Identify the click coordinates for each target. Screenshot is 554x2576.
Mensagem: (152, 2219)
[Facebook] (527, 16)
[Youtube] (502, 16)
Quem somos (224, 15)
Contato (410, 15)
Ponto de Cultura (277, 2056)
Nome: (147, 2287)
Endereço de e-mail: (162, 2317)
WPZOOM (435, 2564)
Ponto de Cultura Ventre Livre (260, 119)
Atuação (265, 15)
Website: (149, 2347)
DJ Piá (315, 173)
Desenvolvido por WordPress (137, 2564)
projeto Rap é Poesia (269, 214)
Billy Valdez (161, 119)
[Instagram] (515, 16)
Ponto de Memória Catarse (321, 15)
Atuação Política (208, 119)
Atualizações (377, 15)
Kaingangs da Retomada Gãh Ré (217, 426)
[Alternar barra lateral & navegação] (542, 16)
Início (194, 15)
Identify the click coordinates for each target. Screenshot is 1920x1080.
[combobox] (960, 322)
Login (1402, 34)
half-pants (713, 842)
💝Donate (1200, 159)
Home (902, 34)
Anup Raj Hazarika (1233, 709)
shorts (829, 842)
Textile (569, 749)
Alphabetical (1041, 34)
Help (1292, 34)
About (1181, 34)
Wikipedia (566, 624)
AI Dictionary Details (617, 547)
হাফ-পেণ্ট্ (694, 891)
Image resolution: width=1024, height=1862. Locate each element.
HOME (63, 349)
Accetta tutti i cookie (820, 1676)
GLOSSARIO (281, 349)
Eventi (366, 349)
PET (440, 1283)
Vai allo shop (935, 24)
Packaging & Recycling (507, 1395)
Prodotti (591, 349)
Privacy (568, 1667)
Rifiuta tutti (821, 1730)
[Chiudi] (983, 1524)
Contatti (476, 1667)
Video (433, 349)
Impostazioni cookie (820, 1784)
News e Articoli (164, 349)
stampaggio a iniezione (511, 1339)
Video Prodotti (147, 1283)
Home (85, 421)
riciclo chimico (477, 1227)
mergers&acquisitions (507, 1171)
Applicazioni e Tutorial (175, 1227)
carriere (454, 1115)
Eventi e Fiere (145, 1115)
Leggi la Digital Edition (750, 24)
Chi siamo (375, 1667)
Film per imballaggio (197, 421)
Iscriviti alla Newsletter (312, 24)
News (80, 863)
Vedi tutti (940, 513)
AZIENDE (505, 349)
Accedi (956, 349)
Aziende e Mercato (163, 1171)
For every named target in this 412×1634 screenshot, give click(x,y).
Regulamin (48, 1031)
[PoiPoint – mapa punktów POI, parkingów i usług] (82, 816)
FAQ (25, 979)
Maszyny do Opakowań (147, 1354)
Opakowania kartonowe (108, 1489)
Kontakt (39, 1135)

-.-.-

== Assignment ==
Please transcribe all of the data above exactly.

== Response ==
Identify the click coordinates for each target. Screenshot is 554x2576.
Mensagem: (152, 2219)
[Facebook] (527, 16)
[Youtube] (502, 16)
Quem somos (224, 15)
Contato (410, 15)
Ponto de Cultura (277, 2056)
Nome: (147, 2287)
Endereço de e-mail: (162, 2317)
WPZOOM (435, 2564)
Ponto de Cultura Ventre Livre (260, 119)
Atuação (265, 15)
Website: (149, 2347)
DJ Piá (315, 173)
Desenvolvido por WordPress (137, 2564)
projeto Rap é Poesia (269, 214)
Billy Valdez (161, 119)
[Instagram] (515, 16)
Ponto de Memória Catarse (321, 15)
Atuação Política (208, 119)
Atualizações (377, 15)
Kaingangs da Retomada Gãh Ré (217, 426)
[Alternar barra lateral & navegação] (542, 16)
Início (194, 15)
Identify the click coordinates for each target. Screenshot is 1920x1080.
[combobox] (960, 322)
Login (1402, 34)
half-pants (713, 842)
💝Donate (1200, 159)
Home (902, 34)
Anup Raj Hazarika (1233, 709)
shorts (829, 842)
Textile (569, 749)
Alphabetical (1041, 34)
Help (1292, 34)
About (1181, 34)
Wikipedia (566, 624)
AI Dictionary Details (617, 547)
হাফ-পেণ্ট্ (694, 891)
Image resolution: width=1024, height=1862. Locate each element.
HOME (63, 349)
Accetta tutti i cookie (820, 1676)
GLOSSARIO (281, 349)
Eventi (366, 349)
PET (440, 1283)
Vai allo shop (935, 24)
Packaging & Recycling (507, 1395)
Prodotti (591, 349)
Privacy (568, 1667)
Rifiuta tutti (821, 1730)
[Chiudi] (983, 1524)
Contatti (476, 1667)
Video (433, 349)
Impostazioni cookie (820, 1784)
News e Articoli (164, 349)
stampaggio a iniezione (511, 1339)
Video Prodotti (147, 1283)
Home (85, 421)
riciclo chimico (477, 1227)
mergers&acquisitions (507, 1171)
Applicazioni e Tutorial (175, 1227)
carriere (454, 1115)
Eventi e Fiere (145, 1115)
Leggi la Digital Edition (750, 24)
Chi siamo (375, 1667)
Film per imballaggio (197, 421)
Iscriviti alla Newsletter (312, 24)
News (80, 863)
Vedi tutti (940, 513)
AZIENDE (505, 349)
Accedi (956, 349)
Aziende e Mercato (163, 1171)
For every named target in this 412×1634 screenshot, give click(x,y).
Regulamin (48, 1031)
[PoiPoint – mapa punktów POI, parkingów i usług] (82, 816)
FAQ (25, 979)
Maszyny do Opakowań (147, 1354)
Opakowania kartonowe (108, 1489)
Kontakt (39, 1135)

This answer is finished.